**ASSIGNED TASK**
What you should give back is a precise copy of the lines below from the one containing "Select Hair Tone XML (XHTN) in tree" through the one containing "You are a computer-use agent.", with no pictures.

**RECORDS PROVIDED**
· · ·

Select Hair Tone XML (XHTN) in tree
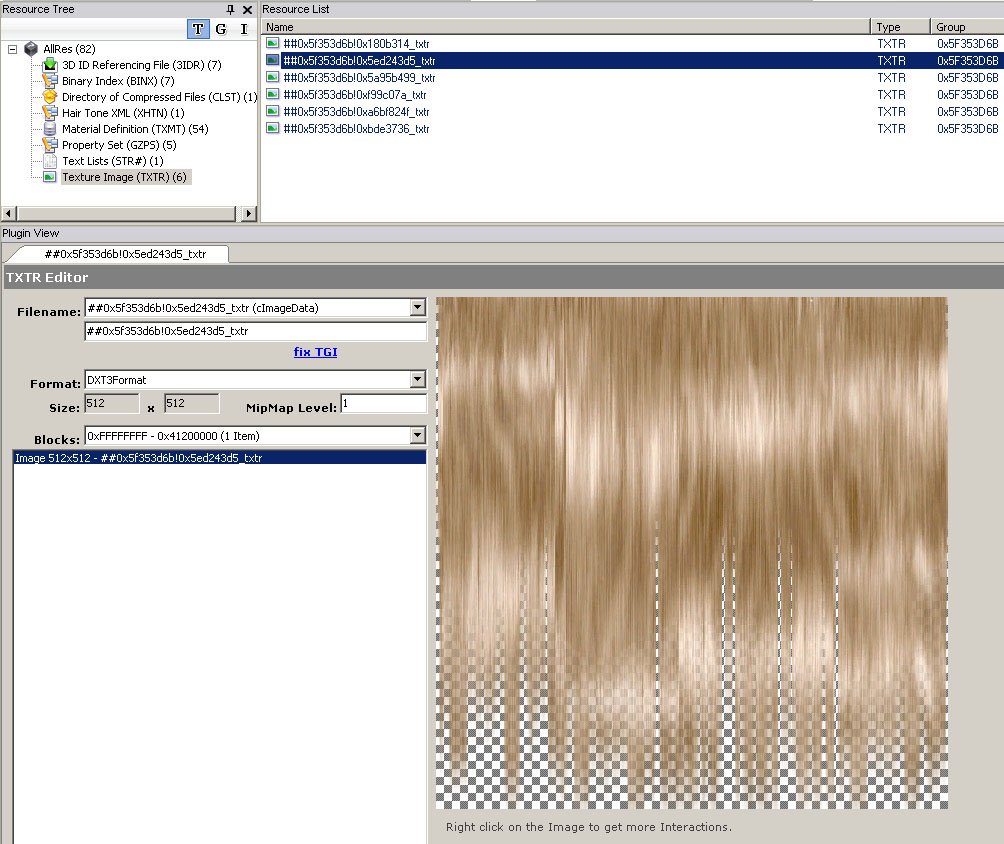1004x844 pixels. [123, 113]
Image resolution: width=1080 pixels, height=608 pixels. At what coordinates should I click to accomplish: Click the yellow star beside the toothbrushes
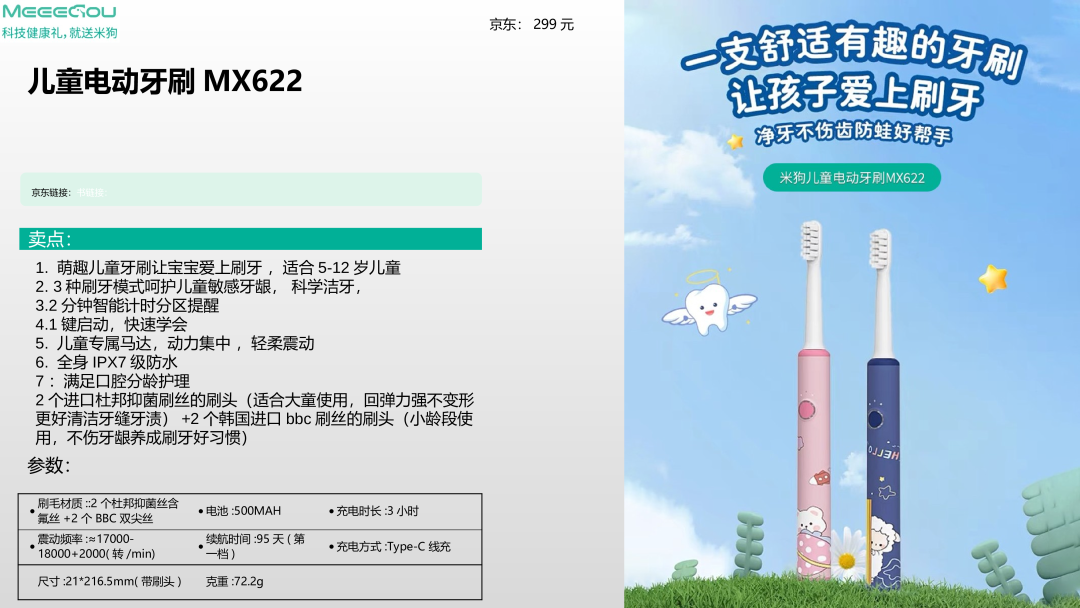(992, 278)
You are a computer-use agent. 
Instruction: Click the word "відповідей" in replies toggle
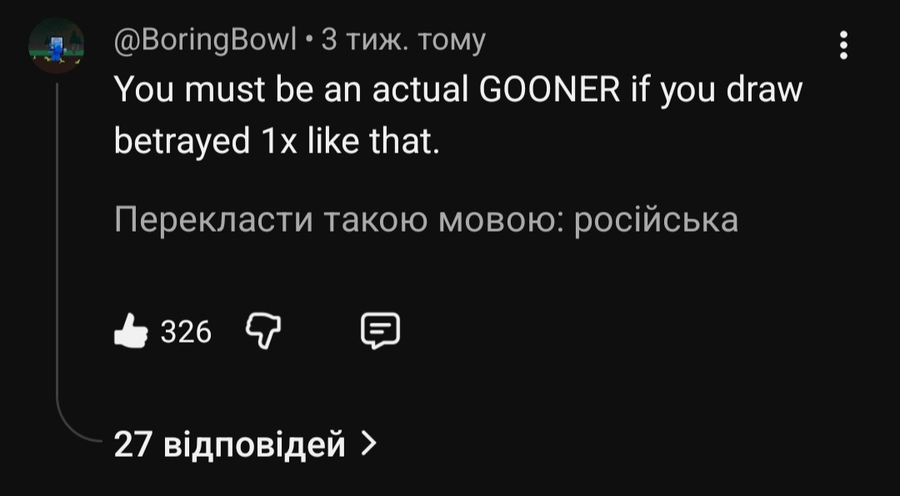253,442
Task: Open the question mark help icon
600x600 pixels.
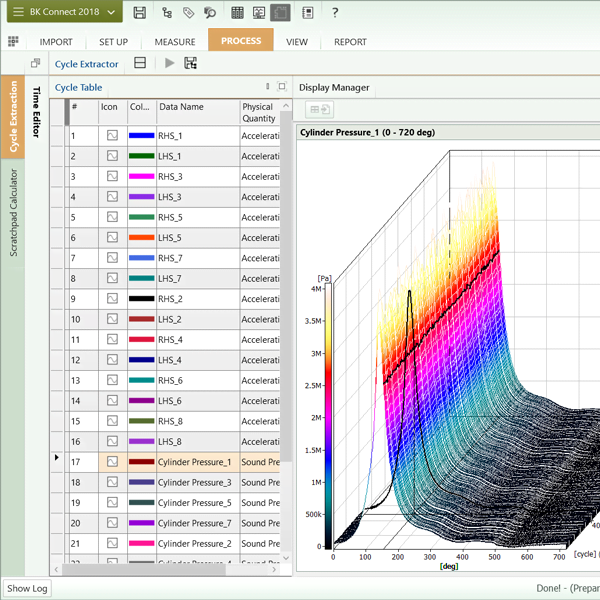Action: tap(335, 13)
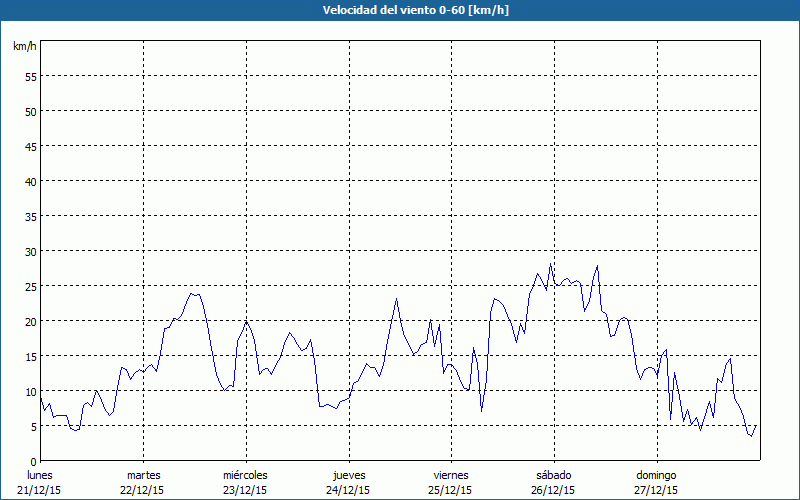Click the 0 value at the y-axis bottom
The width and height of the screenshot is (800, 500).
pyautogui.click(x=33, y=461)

· · ·

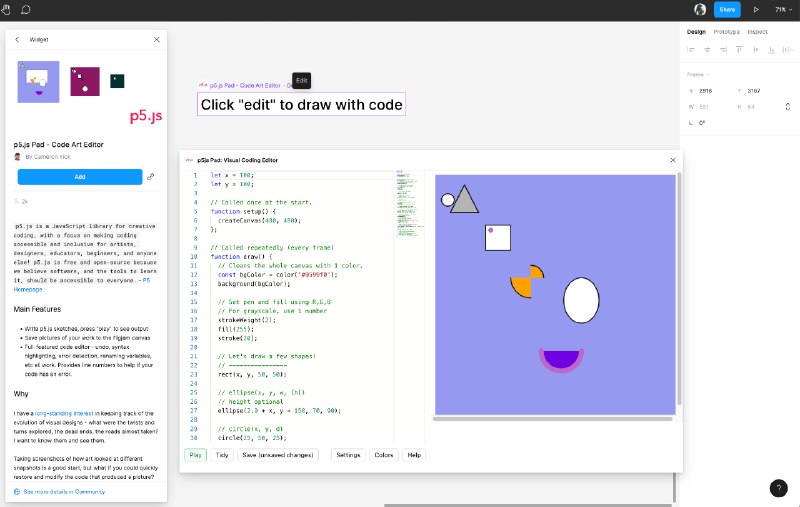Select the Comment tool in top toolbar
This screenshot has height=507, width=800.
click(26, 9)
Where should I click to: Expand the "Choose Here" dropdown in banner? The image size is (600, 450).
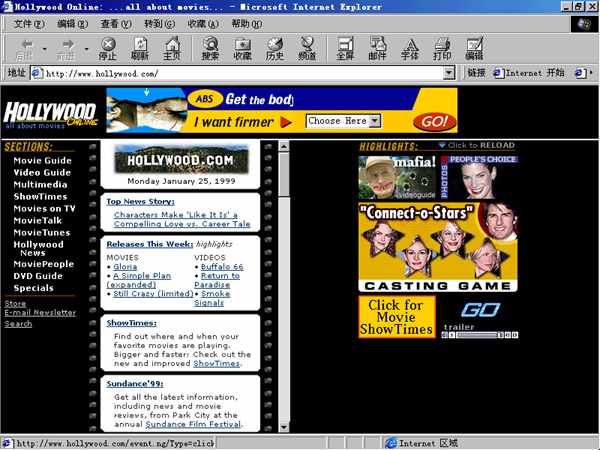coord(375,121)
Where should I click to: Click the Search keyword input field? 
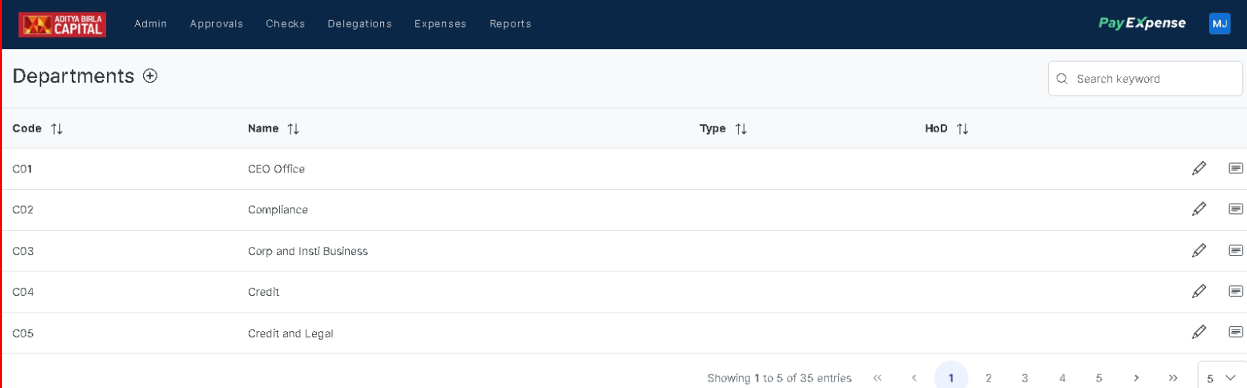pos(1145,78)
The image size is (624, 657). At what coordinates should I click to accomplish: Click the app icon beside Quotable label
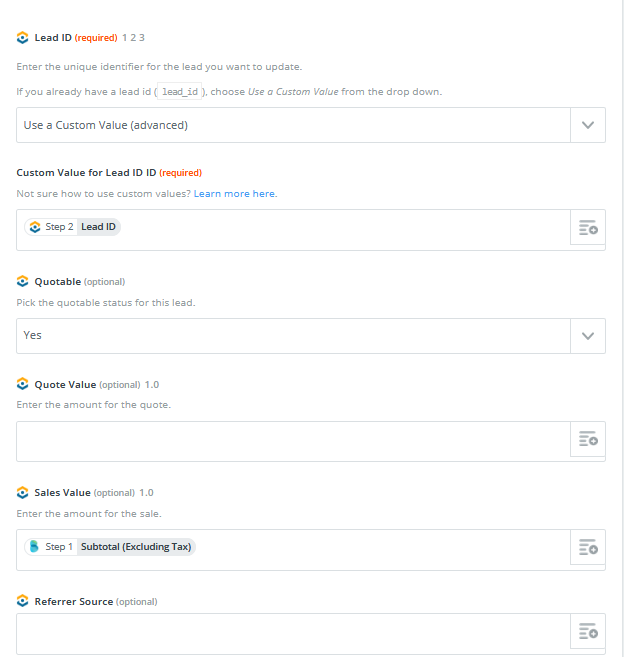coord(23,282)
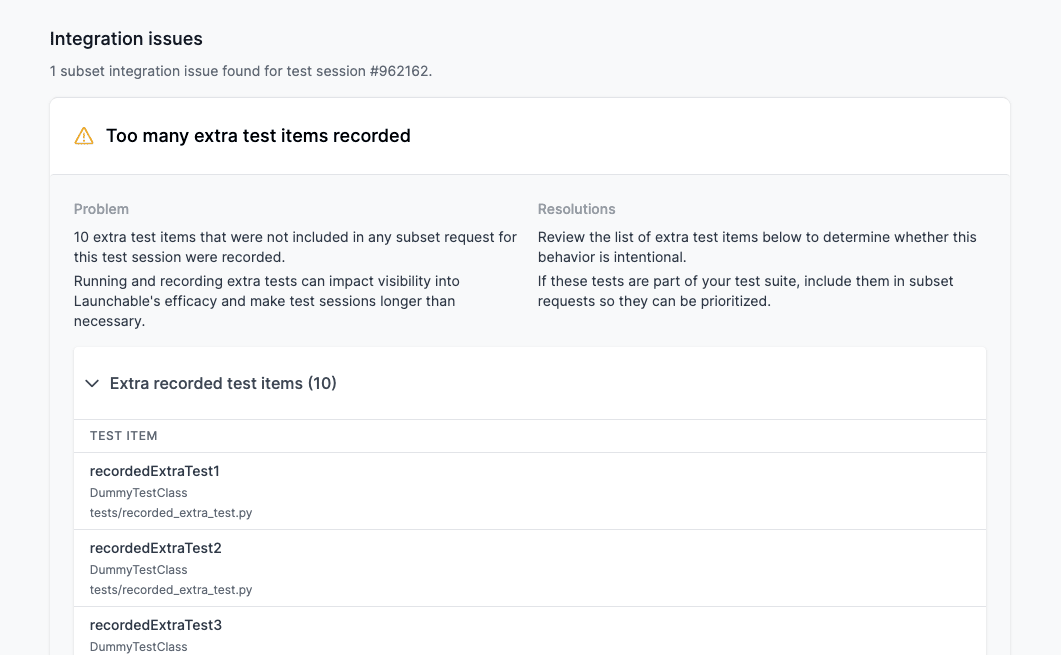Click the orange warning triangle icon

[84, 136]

· · ·

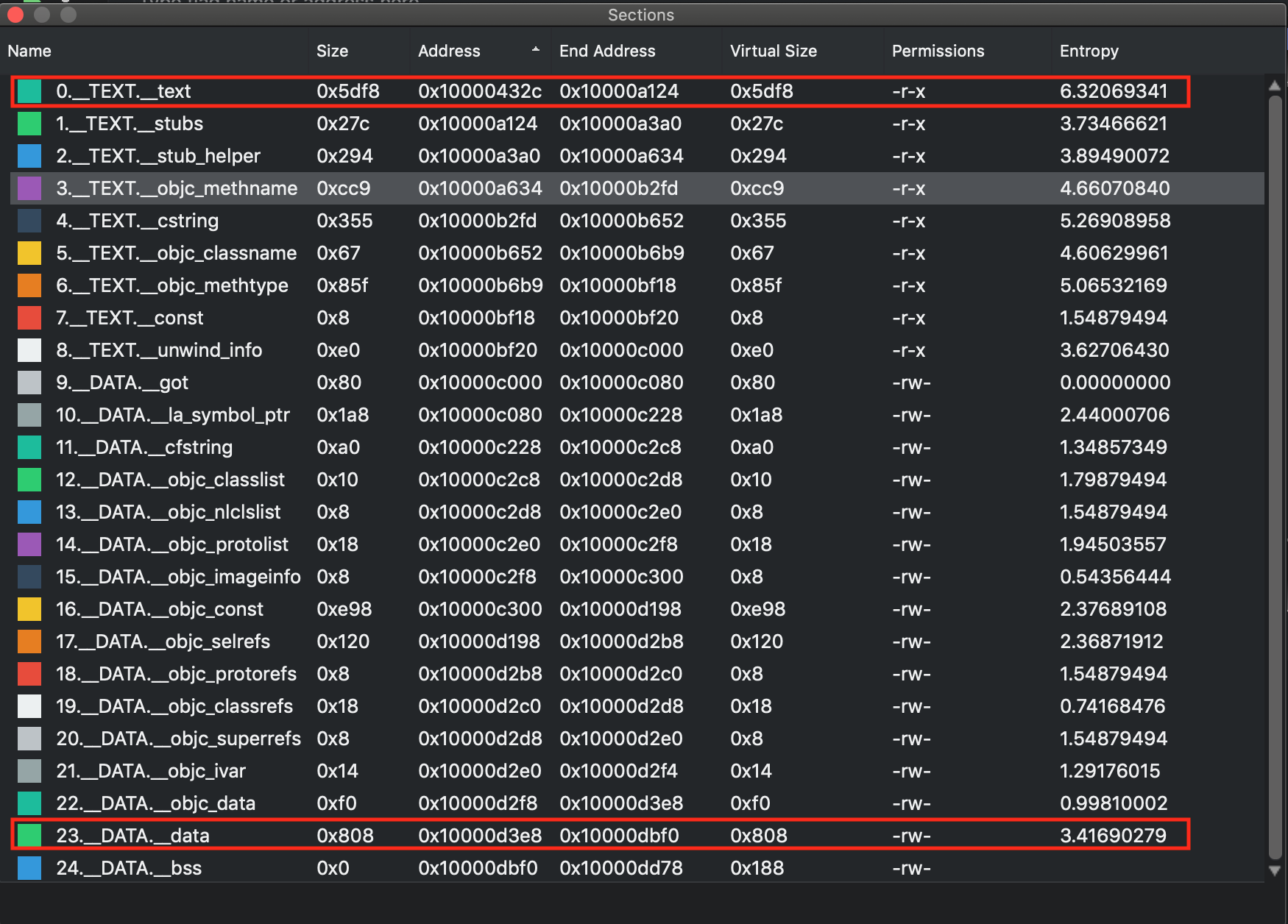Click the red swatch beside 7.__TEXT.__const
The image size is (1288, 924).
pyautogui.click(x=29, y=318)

· · ·

**OUTPUT FOR THIS TASK**
Select Hair Tone XML (XHTN) in tree
1004x844 pixels. [123, 113]
Image resolution: width=1080 pixels, height=608 pixels. At what coordinates should I click to accomplish: Click the yellow star beside the toothbrushes
(992, 278)
You are a computer-use agent. 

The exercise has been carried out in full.